» What to produce: Scan the records for "badge". Report each line that includes it.

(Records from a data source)

+++

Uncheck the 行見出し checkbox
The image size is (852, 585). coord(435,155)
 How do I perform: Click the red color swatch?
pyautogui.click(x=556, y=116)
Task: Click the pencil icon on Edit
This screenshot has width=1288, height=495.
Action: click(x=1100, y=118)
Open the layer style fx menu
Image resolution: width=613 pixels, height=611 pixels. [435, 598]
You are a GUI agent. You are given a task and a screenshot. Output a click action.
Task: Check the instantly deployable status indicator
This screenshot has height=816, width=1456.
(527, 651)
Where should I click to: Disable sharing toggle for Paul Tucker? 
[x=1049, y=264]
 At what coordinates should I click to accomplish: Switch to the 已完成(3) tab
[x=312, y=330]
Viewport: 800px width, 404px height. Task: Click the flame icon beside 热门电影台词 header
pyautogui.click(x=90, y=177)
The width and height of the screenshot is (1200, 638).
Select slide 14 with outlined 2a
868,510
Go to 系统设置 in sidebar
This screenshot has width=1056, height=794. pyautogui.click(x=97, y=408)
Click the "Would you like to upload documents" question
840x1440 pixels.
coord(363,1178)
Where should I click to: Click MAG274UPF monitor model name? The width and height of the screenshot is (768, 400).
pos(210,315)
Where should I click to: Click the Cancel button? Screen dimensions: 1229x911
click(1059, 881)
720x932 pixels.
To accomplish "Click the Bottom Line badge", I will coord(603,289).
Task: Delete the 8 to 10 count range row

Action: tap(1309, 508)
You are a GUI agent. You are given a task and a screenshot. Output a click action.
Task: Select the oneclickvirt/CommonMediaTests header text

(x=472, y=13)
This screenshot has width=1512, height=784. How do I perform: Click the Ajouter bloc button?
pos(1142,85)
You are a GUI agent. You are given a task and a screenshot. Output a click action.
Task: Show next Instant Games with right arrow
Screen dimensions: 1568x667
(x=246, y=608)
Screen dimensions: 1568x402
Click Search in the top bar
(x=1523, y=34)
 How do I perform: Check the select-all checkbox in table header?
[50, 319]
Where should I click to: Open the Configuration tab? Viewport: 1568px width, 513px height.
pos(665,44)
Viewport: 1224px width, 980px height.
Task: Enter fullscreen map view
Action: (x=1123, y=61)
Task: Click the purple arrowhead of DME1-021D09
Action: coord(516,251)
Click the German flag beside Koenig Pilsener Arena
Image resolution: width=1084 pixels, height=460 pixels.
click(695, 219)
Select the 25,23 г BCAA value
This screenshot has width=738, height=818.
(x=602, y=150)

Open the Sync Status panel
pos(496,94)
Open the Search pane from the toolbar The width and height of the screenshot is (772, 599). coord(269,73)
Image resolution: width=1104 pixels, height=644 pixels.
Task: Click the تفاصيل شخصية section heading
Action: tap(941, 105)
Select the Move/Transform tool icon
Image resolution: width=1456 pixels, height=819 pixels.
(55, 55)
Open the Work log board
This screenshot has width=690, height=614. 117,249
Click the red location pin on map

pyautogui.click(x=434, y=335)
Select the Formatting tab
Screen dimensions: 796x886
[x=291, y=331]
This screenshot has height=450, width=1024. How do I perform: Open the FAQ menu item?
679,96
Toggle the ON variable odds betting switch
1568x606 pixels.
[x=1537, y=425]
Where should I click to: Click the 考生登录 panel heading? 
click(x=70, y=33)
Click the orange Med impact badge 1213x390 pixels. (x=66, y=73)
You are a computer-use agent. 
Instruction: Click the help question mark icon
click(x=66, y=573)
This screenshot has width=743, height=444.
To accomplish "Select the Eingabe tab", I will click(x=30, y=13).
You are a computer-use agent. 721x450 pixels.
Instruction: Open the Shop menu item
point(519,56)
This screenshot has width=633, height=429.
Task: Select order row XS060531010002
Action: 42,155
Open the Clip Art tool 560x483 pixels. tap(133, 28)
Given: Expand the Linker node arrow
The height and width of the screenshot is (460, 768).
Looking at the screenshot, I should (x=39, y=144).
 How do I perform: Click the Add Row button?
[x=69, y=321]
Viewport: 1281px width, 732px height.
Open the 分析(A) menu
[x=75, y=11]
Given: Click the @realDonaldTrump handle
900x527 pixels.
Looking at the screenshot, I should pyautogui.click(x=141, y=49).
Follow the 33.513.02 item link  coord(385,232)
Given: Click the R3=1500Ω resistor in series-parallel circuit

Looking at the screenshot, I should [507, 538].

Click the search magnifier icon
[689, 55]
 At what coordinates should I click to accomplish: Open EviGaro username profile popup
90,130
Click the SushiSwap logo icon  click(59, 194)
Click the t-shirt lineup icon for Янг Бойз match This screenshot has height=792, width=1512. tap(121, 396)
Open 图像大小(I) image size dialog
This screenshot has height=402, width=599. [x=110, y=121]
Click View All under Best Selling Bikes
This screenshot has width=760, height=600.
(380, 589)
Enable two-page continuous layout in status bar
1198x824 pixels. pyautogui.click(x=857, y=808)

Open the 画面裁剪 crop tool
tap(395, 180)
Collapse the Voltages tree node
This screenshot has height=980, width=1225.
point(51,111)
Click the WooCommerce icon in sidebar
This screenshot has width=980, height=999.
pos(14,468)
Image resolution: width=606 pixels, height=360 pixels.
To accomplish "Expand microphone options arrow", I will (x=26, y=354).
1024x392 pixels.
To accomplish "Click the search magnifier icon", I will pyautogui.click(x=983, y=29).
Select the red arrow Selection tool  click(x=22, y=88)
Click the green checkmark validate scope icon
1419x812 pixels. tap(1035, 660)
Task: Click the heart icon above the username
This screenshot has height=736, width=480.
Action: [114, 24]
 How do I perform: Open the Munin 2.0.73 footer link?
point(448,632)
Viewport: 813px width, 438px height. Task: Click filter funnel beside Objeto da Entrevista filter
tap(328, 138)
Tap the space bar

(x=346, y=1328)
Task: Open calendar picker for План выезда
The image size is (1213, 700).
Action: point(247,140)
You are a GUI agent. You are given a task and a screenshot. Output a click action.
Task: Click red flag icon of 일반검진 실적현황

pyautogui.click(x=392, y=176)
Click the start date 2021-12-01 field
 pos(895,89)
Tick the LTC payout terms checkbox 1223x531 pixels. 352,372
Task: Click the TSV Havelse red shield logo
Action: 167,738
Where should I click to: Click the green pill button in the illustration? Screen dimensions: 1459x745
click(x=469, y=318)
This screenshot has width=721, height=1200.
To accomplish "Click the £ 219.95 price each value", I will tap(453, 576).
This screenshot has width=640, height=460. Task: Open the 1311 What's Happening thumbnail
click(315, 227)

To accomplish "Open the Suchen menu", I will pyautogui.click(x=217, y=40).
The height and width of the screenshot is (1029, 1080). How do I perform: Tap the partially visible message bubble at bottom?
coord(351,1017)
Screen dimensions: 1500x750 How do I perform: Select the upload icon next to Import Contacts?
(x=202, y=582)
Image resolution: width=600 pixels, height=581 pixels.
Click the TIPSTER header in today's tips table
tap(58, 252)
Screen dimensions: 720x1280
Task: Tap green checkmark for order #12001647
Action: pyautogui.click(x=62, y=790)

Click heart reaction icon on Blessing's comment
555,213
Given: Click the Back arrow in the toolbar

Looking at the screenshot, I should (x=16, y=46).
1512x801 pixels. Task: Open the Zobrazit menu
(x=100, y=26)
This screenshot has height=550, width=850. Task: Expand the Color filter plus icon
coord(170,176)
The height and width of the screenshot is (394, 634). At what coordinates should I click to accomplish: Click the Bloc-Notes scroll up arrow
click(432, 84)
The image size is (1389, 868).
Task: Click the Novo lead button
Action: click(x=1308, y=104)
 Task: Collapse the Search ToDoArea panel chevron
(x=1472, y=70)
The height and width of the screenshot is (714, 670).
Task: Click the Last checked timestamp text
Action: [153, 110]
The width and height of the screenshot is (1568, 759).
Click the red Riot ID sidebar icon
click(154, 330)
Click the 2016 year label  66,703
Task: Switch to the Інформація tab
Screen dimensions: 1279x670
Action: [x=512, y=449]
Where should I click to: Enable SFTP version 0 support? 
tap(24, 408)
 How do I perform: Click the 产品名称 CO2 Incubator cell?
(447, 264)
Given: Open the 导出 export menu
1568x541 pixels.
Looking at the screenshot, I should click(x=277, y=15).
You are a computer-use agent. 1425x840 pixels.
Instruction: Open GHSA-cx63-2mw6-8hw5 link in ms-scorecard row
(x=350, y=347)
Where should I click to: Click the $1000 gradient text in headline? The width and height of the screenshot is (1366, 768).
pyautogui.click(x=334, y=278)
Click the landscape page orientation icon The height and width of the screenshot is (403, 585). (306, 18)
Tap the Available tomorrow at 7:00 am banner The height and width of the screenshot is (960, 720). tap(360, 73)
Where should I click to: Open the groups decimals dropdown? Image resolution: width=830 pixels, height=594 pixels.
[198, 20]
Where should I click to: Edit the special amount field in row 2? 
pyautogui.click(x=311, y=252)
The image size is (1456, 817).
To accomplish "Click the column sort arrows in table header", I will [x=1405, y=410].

+++

» Solution for this exercise:
To accomplish "Click the Bottom Line badge", I will coord(603,289).
Click the orange Med impact badge 1213x390 pixels. (x=66, y=73)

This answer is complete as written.